• About this task
Only the lines below between the ones containing "Viewport: 601px width, 501px height." and "Task: Close the GBP/JPY chart window", inclusive, are to be reproduced, each exactly as it stands.

START Data for this task

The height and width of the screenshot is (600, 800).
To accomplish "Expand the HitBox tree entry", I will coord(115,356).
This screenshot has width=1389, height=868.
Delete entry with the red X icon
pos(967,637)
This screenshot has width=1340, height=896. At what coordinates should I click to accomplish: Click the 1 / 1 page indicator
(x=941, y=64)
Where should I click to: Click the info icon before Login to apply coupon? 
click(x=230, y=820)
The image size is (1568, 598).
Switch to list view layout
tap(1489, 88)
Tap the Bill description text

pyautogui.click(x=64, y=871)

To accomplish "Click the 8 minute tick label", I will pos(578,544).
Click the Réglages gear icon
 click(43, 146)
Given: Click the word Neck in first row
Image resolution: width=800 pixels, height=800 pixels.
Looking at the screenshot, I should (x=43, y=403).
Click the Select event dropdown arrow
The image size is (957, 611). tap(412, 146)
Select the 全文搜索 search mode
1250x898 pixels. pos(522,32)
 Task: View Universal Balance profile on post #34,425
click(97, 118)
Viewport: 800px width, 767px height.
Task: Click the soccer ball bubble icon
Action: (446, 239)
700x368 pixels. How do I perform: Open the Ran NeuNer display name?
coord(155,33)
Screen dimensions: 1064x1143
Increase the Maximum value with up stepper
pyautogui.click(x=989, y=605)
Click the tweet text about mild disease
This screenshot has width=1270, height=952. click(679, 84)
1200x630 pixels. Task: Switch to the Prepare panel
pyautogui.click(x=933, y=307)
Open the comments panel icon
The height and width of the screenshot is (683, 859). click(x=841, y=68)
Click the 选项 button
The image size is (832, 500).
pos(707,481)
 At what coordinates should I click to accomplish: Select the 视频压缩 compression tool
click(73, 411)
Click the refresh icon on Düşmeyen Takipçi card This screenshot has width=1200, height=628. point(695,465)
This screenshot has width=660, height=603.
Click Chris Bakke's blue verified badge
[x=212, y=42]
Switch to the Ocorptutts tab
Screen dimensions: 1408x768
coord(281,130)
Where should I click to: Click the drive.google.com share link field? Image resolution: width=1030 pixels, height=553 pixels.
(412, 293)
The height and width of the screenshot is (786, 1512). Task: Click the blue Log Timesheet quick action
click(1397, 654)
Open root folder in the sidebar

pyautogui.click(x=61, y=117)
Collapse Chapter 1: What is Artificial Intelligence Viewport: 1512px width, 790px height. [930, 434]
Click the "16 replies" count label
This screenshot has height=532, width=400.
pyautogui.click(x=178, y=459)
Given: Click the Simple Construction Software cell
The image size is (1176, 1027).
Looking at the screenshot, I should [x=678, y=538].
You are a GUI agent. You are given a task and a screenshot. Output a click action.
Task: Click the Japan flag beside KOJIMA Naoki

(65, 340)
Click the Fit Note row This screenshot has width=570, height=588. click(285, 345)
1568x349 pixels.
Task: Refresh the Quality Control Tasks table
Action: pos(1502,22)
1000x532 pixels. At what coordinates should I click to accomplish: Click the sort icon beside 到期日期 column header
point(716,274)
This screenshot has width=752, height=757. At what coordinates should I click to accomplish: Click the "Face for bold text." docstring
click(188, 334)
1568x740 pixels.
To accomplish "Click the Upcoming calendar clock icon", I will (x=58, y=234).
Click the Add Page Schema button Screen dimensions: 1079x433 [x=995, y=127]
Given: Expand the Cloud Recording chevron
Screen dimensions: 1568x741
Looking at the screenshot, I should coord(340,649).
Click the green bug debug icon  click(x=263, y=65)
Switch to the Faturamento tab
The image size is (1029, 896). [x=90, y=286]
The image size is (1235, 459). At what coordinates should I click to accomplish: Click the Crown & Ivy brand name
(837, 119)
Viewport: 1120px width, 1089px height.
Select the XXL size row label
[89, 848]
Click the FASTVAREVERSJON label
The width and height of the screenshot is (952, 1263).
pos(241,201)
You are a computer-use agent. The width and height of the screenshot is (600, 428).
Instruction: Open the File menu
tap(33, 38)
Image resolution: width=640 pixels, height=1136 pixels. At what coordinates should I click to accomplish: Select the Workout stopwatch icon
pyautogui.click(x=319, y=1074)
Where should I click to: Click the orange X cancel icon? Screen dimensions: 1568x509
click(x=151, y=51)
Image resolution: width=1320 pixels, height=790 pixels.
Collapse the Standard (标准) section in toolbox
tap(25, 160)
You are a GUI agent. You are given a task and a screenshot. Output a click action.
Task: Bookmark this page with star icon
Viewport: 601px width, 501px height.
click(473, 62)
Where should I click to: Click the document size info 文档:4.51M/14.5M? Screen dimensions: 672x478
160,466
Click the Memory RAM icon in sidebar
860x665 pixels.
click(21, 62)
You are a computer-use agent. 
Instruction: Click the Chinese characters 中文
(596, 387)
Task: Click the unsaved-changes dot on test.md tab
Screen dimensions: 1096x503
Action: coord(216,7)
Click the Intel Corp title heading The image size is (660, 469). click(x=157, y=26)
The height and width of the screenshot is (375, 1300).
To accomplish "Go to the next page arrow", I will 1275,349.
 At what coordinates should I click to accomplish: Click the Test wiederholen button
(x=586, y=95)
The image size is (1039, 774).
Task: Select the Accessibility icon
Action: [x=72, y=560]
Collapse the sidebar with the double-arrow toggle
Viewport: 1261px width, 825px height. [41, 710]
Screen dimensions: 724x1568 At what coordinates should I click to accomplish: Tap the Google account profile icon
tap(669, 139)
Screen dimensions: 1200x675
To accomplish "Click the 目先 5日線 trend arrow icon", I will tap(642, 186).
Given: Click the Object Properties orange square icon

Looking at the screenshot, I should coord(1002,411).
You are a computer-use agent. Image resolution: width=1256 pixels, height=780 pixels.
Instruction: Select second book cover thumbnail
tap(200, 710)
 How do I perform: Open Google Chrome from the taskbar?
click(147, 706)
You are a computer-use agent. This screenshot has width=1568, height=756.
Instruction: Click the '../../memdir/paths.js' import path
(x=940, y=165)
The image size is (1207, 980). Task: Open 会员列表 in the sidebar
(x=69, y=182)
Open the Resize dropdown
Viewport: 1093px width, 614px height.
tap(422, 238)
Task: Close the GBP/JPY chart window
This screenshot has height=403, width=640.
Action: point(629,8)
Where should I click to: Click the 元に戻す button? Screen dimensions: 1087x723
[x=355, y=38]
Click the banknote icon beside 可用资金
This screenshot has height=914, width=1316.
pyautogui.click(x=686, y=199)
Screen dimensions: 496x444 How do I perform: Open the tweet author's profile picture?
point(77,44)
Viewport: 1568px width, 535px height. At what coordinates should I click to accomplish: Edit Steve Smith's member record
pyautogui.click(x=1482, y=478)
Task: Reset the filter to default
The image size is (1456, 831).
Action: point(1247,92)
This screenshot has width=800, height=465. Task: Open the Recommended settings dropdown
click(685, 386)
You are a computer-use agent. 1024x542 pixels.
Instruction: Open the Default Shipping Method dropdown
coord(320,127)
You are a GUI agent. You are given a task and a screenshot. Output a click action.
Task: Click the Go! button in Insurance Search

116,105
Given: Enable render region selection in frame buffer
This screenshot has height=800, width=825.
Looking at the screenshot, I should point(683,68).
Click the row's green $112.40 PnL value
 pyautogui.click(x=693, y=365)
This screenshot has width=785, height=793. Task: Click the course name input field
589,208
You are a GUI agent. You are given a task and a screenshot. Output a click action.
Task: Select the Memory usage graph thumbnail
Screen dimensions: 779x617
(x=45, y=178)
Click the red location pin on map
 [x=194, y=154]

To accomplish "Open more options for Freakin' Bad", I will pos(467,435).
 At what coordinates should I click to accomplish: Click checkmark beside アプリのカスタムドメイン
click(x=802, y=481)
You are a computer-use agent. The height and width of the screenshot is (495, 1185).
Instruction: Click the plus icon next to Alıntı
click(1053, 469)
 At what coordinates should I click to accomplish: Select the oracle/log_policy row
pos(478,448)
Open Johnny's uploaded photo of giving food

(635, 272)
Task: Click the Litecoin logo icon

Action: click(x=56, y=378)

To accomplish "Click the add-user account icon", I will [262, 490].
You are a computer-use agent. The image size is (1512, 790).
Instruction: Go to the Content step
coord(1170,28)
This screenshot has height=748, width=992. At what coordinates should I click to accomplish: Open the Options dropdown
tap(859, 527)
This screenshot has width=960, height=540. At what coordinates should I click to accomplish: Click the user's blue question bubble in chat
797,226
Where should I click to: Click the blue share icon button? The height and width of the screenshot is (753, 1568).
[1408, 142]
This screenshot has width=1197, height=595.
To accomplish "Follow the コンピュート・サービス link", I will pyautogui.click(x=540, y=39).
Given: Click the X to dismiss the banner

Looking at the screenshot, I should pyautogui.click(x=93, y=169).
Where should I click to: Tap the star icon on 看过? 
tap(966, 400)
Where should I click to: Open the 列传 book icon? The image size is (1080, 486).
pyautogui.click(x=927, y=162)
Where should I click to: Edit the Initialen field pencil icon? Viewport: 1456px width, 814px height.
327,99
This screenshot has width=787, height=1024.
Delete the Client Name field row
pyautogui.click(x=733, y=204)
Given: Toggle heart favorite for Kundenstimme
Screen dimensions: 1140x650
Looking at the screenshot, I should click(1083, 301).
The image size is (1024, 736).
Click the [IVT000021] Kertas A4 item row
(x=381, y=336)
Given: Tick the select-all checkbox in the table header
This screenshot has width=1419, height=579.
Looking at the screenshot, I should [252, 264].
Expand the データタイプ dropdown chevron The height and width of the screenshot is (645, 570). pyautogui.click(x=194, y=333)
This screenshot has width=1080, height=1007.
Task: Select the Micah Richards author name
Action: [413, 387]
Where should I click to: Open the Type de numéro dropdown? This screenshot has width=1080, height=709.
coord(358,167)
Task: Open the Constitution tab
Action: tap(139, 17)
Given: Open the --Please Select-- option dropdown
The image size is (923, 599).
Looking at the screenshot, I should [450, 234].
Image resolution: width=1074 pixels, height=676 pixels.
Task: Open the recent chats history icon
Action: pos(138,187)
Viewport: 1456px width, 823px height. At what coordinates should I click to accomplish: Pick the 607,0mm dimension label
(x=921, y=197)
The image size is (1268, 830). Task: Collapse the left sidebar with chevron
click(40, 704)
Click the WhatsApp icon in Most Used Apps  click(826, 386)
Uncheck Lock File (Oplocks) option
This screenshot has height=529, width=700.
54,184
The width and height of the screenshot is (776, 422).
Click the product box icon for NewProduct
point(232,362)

END Data for this task

• Task response
Viewport: 601px width, 501px height.
click(473, 62)
Where should I click to: Click the document size info 文档:4.51M/14.5M? Screen dimensions: 672x478
160,466
Click the Memory RAM icon in sidebar
860x665 pixels.
click(21, 62)
You are a computer-use agent. 
Instruction: Click the Chinese characters 中文
(596, 387)
Task: Click the unsaved-changes dot on test.md tab
Screen dimensions: 1096x503
Action: coord(216,7)
Click the Intel Corp title heading The image size is (660, 469). click(x=157, y=26)
The height and width of the screenshot is (375, 1300).
To accomplish "Go to the next page arrow", I will 1275,349.
 At what coordinates should I click to accomplish: Click the Test wiederholen button
(x=586, y=95)
The image size is (1039, 774).
Task: Select the Accessibility icon
Action: [x=72, y=560]
Collapse the sidebar with the double-arrow toggle
Viewport: 1261px width, 825px height. [41, 710]
Screen dimensions: 724x1568 At what coordinates should I click to accomplish: Tap the Google account profile icon
tap(669, 139)
Screen dimensions: 1200x675
To accomplish "Click the 目先 5日線 trend arrow icon", I will tap(642, 186).
Given: Click the Object Properties orange square icon

Looking at the screenshot, I should coord(1002,411).
You are a computer-use agent. Image resolution: width=1256 pixels, height=780 pixels.
Instruction: Select second book cover thumbnail
tap(200, 710)
 How do I perform: Open Google Chrome from the taskbar?
click(147, 706)
You are a computer-use agent. This screenshot has width=1568, height=756.
Instruction: Click the '../../memdir/paths.js' import path
(x=940, y=165)
The image size is (1207, 980). Task: Open 会员列表 in the sidebar
(x=69, y=182)
Open the Resize dropdown
Viewport: 1093px width, 614px height.
tap(422, 238)
Task: Close the GBP/JPY chart window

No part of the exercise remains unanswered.